*GIVEN DATA*:

::::

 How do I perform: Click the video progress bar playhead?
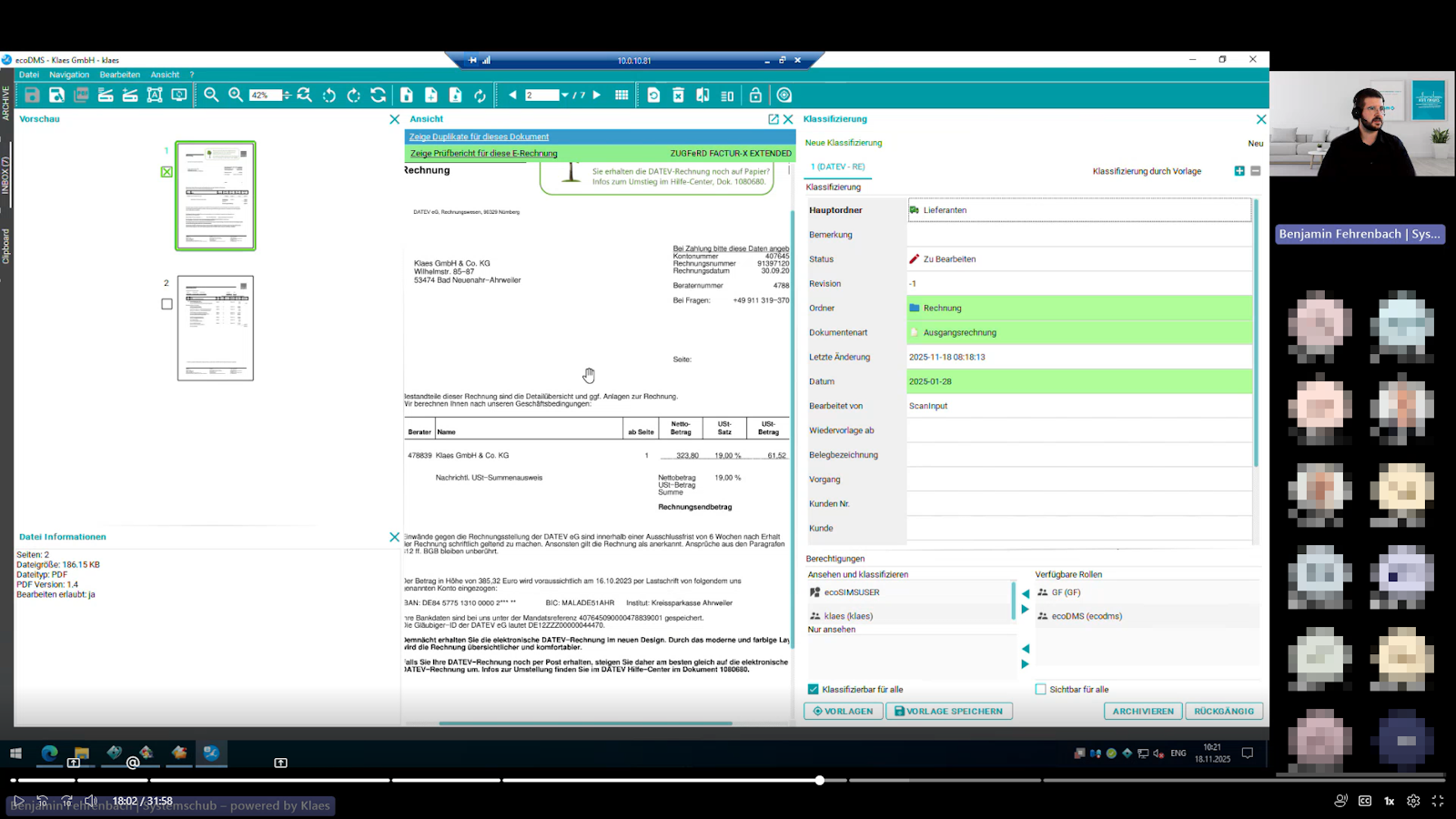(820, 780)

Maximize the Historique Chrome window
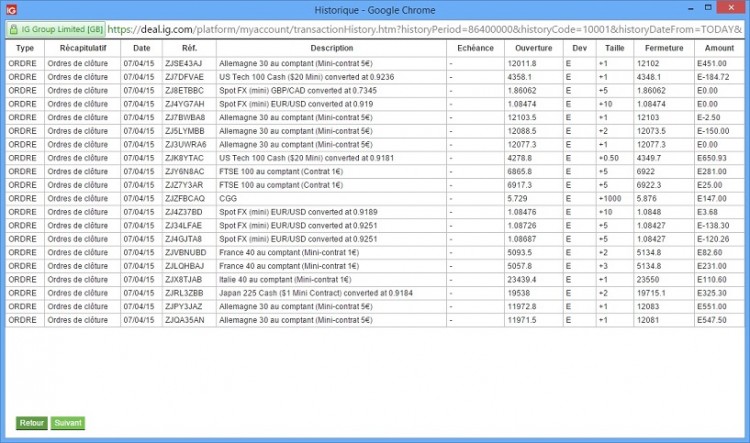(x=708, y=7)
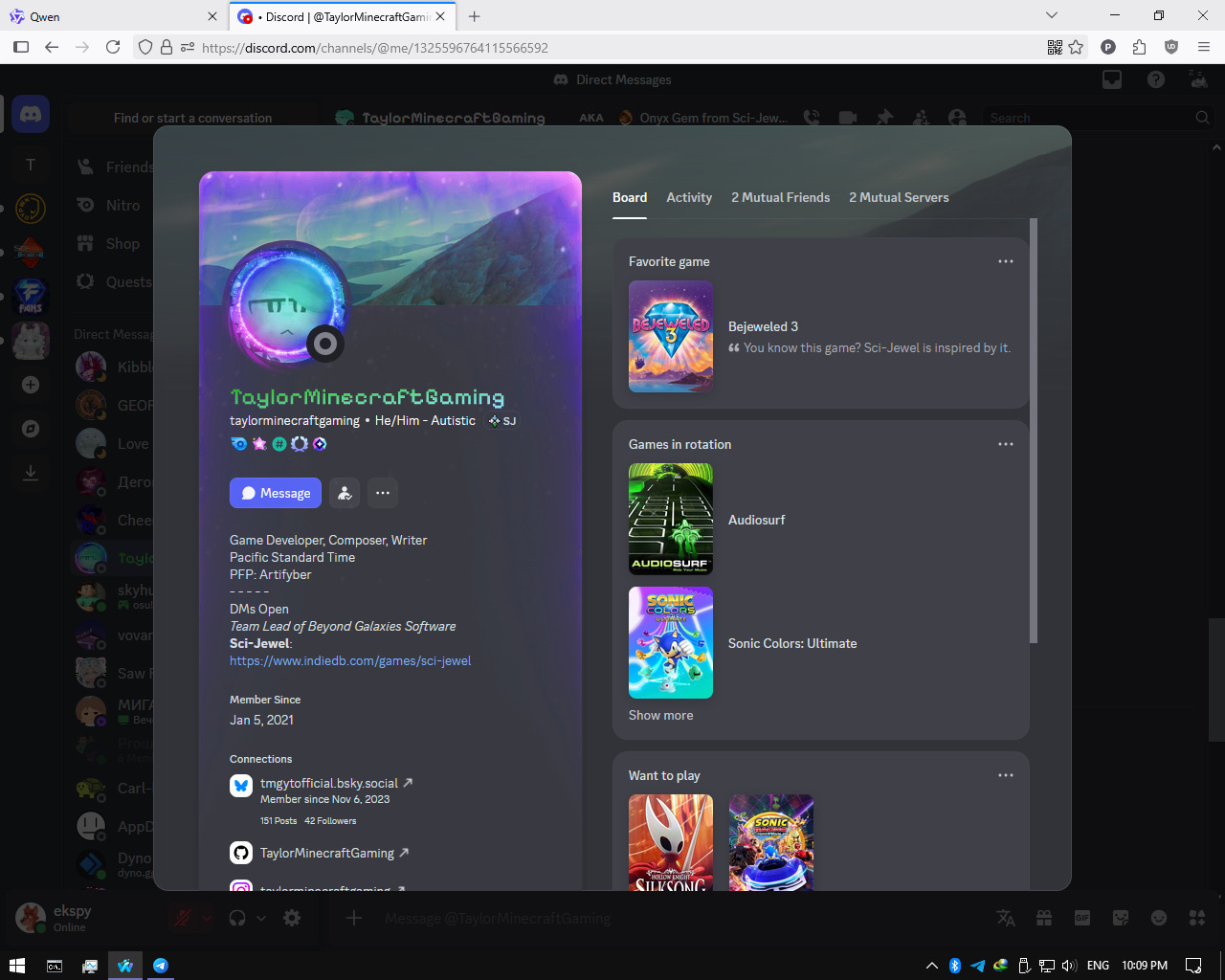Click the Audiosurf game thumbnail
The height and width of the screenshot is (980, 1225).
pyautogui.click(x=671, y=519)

::::

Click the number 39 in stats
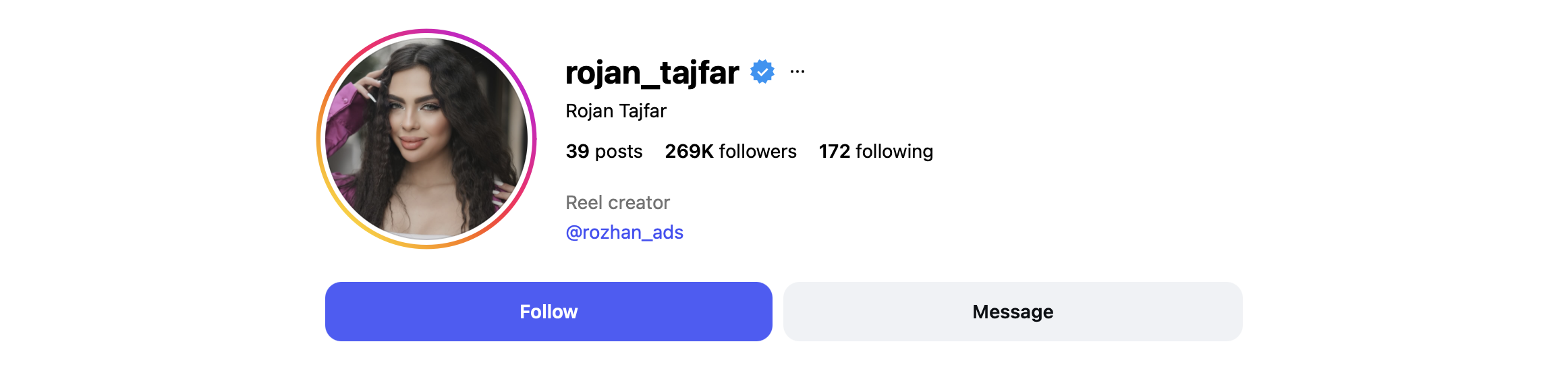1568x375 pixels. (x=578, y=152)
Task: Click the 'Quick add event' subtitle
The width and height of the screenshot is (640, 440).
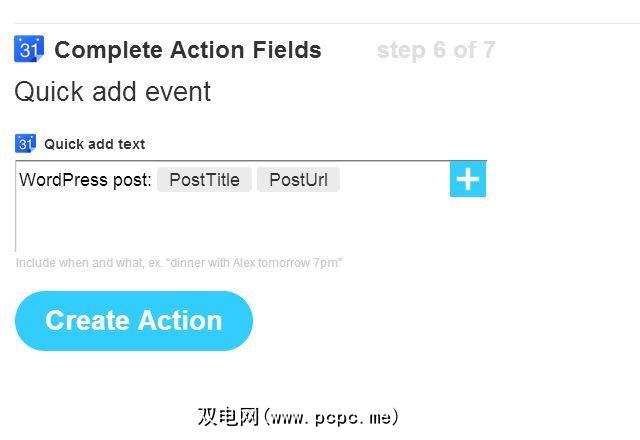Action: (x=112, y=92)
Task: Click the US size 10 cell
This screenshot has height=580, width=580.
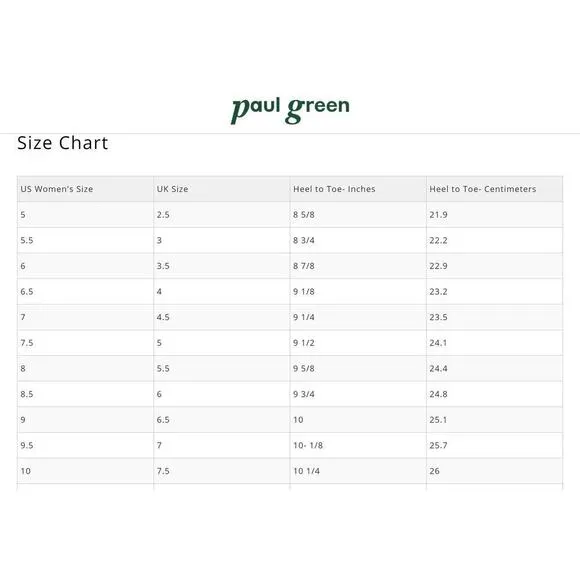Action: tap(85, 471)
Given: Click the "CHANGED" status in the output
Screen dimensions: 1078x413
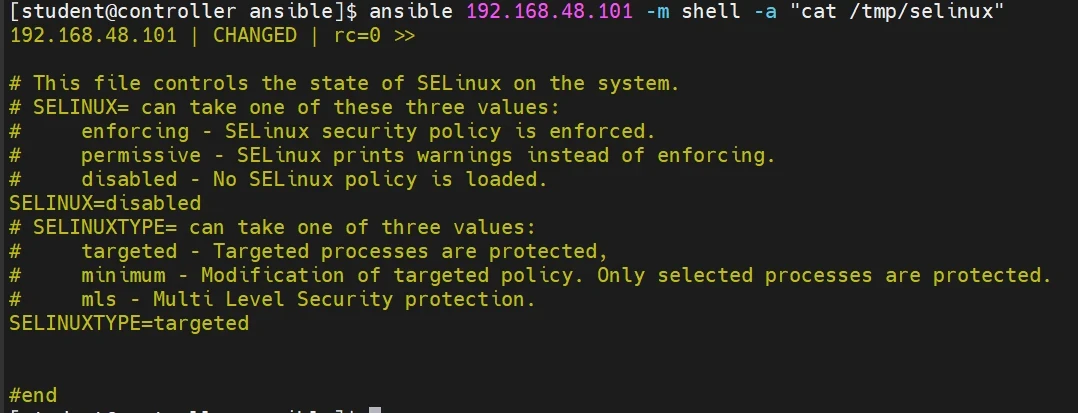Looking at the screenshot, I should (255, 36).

::::

*ASSIGNMENT*:
Exactly how many lines of the records include "Task"? Provide the number by itself.

*SOLUTION TO THIS PROBLEM*:
2